Le nature morte di Meyerowitz, realizzate nello studio di Cézanne, rivelano così che le immagini di questo grande fotografo americano si pongono come paesaggi interni e interiori dello spirito umano.

La seconda mostra ci porta a Oshevensk, un nome che appare remoto, lontano, mai ricordato e mai dimenticato. Nessuno, presumibilmente, ha sentito parlare di questo villaggio, eppure esiste. Indicato solo sulle carte più dettagliate, si trova lassù, nella fredda Russia del nord, 650 chilometri a est di San Pietroburgo.

Eppure, una fredda mattina d’agosto, Francesco Comello lo ha raggiunto una prima volta, per poi tornarci ancora e ancora. Voleva rinsaldare i rapporti con la gente semplice e generosa che vi abita, capace di amare la natura del Nord nonostante la sua implacabile durezza. Voleva tornare a respirare quell’aria, quelle atmosfere sospese nel tempo. Desiderava farsi parte di questo umile villaggio rurale, sorto nel XV secolo attorno a un monastero fondato da un monaco che poi ha attribuito il proprio nome al villaggio stesso.

Arrivare a Oshevensk è stato per Comelli “compiere un salto indietro nel tempo, è stato come entrare dentro le suggestioni di un film di Tarkovskij, o in un romanzo di Tolstoj” - così ci racconta -. Eppure è difficile non pensare che anche qui il comunismo dell’era dei Soviet non sia intervenuto in modo violento: il monastero, infatti, è stato in parte distrutto; la religione proibita; forse qualcuno sarà stato mandato ai lavori forzati; forse saranno stati eliminati i kulaki spiegando che questi proprietari terrieri “non erano uomini” (come scrive Vasilij Grossman).

Ciò non di meno, lentamente, a Oshevensk tutto è tornato come nei tempi di sempre, quando non si parlava di rivoluzione, ma solo di fede, affetti famigliari, feste da celebrare assieme.

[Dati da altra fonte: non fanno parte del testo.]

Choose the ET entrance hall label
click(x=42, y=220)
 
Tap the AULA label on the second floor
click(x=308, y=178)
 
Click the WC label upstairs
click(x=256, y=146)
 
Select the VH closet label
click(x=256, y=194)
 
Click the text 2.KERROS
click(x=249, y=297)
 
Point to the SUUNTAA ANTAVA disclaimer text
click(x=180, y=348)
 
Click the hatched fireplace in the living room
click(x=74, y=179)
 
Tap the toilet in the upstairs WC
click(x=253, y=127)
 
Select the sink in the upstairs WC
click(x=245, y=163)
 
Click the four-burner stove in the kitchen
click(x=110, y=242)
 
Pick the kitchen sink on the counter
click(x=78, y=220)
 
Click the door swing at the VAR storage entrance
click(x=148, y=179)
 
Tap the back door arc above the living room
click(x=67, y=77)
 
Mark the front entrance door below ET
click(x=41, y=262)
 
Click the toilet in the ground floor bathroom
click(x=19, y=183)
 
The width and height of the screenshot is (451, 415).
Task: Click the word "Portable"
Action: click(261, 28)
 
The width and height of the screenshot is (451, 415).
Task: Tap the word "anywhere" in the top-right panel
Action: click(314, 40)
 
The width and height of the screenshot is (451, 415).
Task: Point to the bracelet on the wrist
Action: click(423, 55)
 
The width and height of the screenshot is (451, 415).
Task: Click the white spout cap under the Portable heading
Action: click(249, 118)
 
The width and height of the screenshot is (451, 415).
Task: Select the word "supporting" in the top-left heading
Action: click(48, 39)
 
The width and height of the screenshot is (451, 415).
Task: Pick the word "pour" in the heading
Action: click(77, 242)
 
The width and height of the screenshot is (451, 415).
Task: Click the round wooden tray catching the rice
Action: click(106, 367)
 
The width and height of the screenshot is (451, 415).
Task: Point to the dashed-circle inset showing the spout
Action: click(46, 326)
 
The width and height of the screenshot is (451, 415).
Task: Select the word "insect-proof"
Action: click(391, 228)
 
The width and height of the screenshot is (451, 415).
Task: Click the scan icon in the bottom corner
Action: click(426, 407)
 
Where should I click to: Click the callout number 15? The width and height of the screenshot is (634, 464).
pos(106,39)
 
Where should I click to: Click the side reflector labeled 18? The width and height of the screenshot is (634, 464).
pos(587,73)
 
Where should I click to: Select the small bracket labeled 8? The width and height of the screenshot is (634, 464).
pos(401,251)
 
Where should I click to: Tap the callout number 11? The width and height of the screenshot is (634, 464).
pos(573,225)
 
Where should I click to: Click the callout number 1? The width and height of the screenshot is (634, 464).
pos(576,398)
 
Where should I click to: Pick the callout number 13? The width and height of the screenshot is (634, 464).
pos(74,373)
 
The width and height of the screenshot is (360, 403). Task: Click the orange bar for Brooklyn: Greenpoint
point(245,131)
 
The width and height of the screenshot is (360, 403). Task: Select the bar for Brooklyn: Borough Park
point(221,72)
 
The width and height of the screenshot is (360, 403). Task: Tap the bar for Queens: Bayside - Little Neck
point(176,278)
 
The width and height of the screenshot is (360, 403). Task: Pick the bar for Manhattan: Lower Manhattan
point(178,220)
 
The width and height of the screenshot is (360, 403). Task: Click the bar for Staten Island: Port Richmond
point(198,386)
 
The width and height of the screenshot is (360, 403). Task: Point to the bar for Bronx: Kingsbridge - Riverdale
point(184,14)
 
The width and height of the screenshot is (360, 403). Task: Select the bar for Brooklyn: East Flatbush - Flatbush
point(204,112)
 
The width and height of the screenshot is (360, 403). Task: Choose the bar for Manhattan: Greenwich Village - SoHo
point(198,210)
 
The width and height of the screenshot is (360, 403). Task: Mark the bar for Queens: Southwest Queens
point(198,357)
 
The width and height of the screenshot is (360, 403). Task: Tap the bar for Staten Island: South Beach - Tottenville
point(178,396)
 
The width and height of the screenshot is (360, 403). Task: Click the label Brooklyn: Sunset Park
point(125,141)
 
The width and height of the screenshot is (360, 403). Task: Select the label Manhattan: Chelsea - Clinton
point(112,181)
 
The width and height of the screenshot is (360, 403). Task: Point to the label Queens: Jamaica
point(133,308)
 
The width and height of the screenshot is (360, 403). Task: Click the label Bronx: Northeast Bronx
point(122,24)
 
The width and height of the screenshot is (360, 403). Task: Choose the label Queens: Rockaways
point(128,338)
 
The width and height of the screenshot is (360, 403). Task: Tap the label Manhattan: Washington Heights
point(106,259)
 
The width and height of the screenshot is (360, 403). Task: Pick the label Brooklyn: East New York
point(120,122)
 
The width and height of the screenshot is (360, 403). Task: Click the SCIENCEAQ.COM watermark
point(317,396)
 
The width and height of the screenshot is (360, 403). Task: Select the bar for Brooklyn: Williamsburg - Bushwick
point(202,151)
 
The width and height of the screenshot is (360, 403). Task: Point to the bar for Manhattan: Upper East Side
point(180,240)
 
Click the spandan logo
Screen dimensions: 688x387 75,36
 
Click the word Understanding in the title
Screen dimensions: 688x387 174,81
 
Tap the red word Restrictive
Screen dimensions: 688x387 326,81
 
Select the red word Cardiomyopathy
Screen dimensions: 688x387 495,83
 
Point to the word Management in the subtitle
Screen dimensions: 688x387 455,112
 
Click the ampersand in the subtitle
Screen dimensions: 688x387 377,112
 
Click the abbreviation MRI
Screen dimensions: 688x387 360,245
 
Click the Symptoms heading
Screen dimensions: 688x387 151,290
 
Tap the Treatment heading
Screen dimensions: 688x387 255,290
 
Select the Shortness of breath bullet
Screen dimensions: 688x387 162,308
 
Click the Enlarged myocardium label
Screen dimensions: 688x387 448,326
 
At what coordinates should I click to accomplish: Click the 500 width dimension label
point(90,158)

La luce è tornata a splendere nelle tenebre: quella luce di una vita semplice, tenace, dove la religiosità fa parte della vita, dei gesti quotidiani come il mangiare e il dormire. Dove non ci si chiede se credere o no in Dio, ma ci s’impegna a servirlo.

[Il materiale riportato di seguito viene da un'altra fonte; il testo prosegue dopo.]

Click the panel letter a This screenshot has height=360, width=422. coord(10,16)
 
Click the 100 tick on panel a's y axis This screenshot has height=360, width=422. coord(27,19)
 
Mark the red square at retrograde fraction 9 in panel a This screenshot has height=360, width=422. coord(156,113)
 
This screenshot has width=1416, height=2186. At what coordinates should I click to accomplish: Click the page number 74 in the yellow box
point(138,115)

In sintonia con le atmosfere di questo paese, le fotografie di Francesco Comello sono rispettose e quasi ovattate, a loro volta anacronistiche e volutamente non allineate con le tendenze contemporanee del reportage. Nel suo lavoro, infatti, non si trovano immagini dure, volutamente espressive, al limite della falsità. Lui usa il classico bianco e nero con delicatezza. Non impone la sua presenza, ma lascia che l’obiettivo della sua macchina diventi un sensore capace di accogliere piccole storie quotidiane, atmosfere, emozioni. Nel suo sguardo non c’è nessun senso di superiorità e neppure di lontananza: non scopre Oshevensk, la ri-trova come una parte di sé, come un luogo dell’anima, dove riavvertire il senso della vita che scorre lentamente. Mai nostalgico, il suo lavoro ci esorta a riscoprire la lezione del passato e della semplicità, per provare a dare un senso nuovo al nostro stesso futuro.(GF).